Yet, its concentration of properties in the upscale segments increases its risk profile while continuous acquisitions involve significant upfront operating expenses, which drag down margins till these stabilize.

Why Neutral?

Host Hotels reported fourth-quarter 2012 adjusted FFO (funds from operations) per share of 40 cents, beating the Zacks Consensus Estimate by 3 cents. The results came on the back of strong performance by the company’s operating properties.

Over the last 30 days, the Zacks Consensus Estimate for full-year 2013 remained unchanged at $1.25 per share while the Zacks Consensus Estimate for full year 2014 marginally fell by 1 cent to $1.41 per share. In addition, Host Hotels has now delivered positive earnings surprises in the past four quarters with an average beat of 5.96%. Hence, Host Hotels now has a Zacks Rank #3 (Hold).

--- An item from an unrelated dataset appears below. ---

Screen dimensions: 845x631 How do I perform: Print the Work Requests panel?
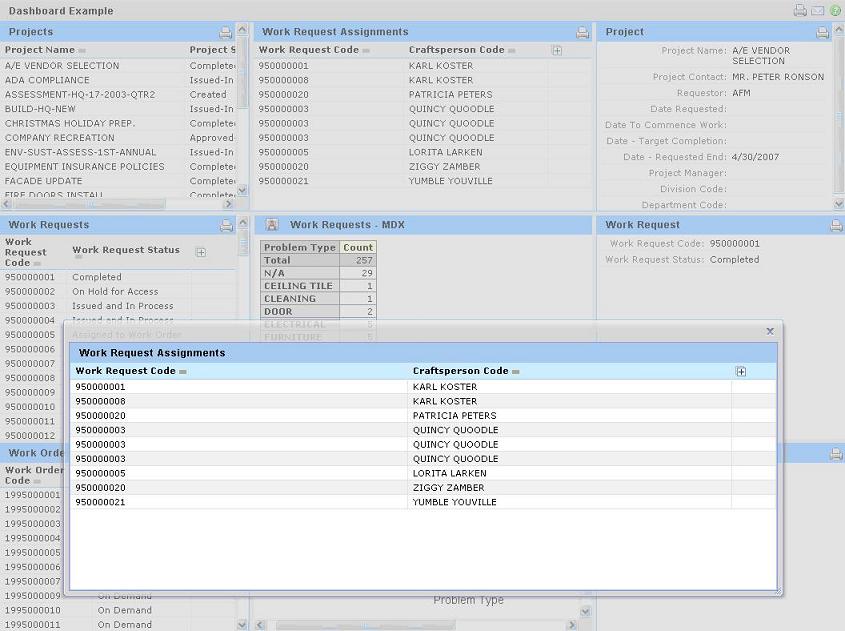226,226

Host Hotels has high-quality lodging assets in geographically diverse locations. Over the years, the company has executed a focused and disciplined long-term strategic plan to acquire premier lodging assets in hard-to-replicate areas, which have the potential for significant capital appreciation. Also, it conducts selective capital improvements and expansions to improve operations.

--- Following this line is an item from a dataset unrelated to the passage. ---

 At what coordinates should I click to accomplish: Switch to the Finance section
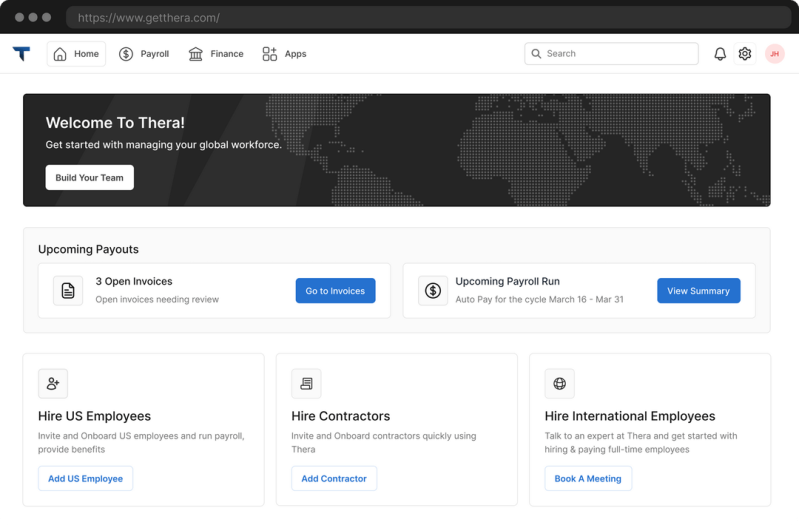click(216, 54)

Host Hotels has a strong balance sheet, which provides it with financial flexibility to aim for high-yielding acquisitions, high ROI (return on investments) capital projects, steady dividend payouts and share buybacks. In Feb 2013, Host Hotels announced a dividend hike of 11% from the earlier dividend.

However, its concentration of properties in the upscale segments expose it to the risks of lower demand during the economic downturn, as in such periods, customers prefer lower priced brands over Host Hotels’ premium ones. Moreover, continuous acquisitions involve significant upfront operating expenses, which drag down margins till they stabilize.

Other Stocks to Consider

REITs that are currently performing well include Federal Realty Investment Trust (FRT - Free Report) , Brandywine Realty Trust (BDN - Free Report) and Cousins Properties Incorporated (CUZ - Free Report) , all carrying a Zacks Rank #2 (Buy).
Note: FFO, a widely used metric to gauge the performance of REITs, is obtained after adding depreciation and amortization and other non-cash expenses to net income.